## PAGE TEXT
As for the "business roomette", its dimensions could work as follows. Based on the width of the seats on Amfleet cars, you have 4 feet per side of the train. So there is 4 feet of room to play with. So the size of roomette beds is 6'6" and ~2 ft wide. Based on a rough drawing I did, you can fit 17 per side if they are staggered(or 34 per care compared to a 24-8 slumber coach) . Based on how airlines design their seats, the part where people's legs would sit would be storage for the person sitting at one. This would give people the option of having a lie flat seat for hopefully not the full price of a sleeper or at least shouldn't. I am also assuming a 1 class configuration.

I also think bringing back open section is an idea merits an experiment. Based on the same dimensions, I did another sketch that showed that an Amfleet car could fit 36 seats if it was all one seat type. As far as running both goes, since neither option has been seen on Amtrak, it would be worth experimenting with. So as the Amfleet replacements come in, take 36 of them and convert them into 1 car with larger bedrooms and accessible rooms, 2 of the "business roomettes", and 3 of the open sections. Then find at least 3 city pairs that can be traveled between in 12 hours and run them as experiments to see if they could work and if people take to the new seat design. 

As for running overnight trains, one thing that Amtrak doesn't have consistently besides a decent number of day trains is that a lot of the long distance trains don't run between city pairs at hours that would make sense for an easy overnight trip. Just along the California Zephyr; it runs between Chicago and Omaha in 9 hours, same thing with Omaha and Denver, 15 hours from Denver to Salt Lake, and a similar amount of time from Salt Lake to Sacramento.  Only the Denver-Salt Lake and Salt Lake-Sacramento portions are timed where you could get on at night and arrive the next day in the following city. Adding extra, better timed night trains with affordable accommodations that could attract people. I

know this would cost money and take time to plan, but its best to start planning before the Amfleet replacements come in and the Amfleets start heading to the scrap heap. I am not up on every detail of the replacement, but given the current political climate, I don't see an Amfleet 1 replacement order being much larger than 500 cars. Relocating the Amfleets to other, potentially new corridors would make sense given that Amtrak is in an equipment shortage and that is likely to get worse over time. Trying to get another 15 years out of the Amfleets even if for experimental purposes would be a wise thing to do. And piloting a budget sleeper and a few better timed overnight routes would be a wise thing to push for. 

EDITED: I added in what 1 side of the diagram I sketched in Paint. The Paint adaptations isn't to scale. Its Paint after all, it has limited features. Blue would be the compartment space and the brown is not the compartments.


----------



## mlanoue (Feb 11, 2019)

## RAW DATA
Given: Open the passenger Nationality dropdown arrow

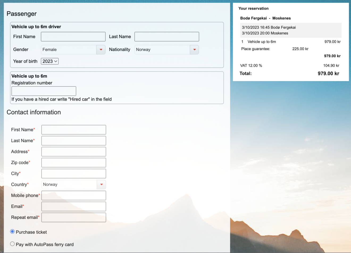Looking at the screenshot, I should 194,50.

## PROBLEM STATEMENT
According to the forum post about Amtrak sleepers, how long does the California Zephyr take to run between Chicago and Omaha?

## EXPECTED OUTPUT
9 hours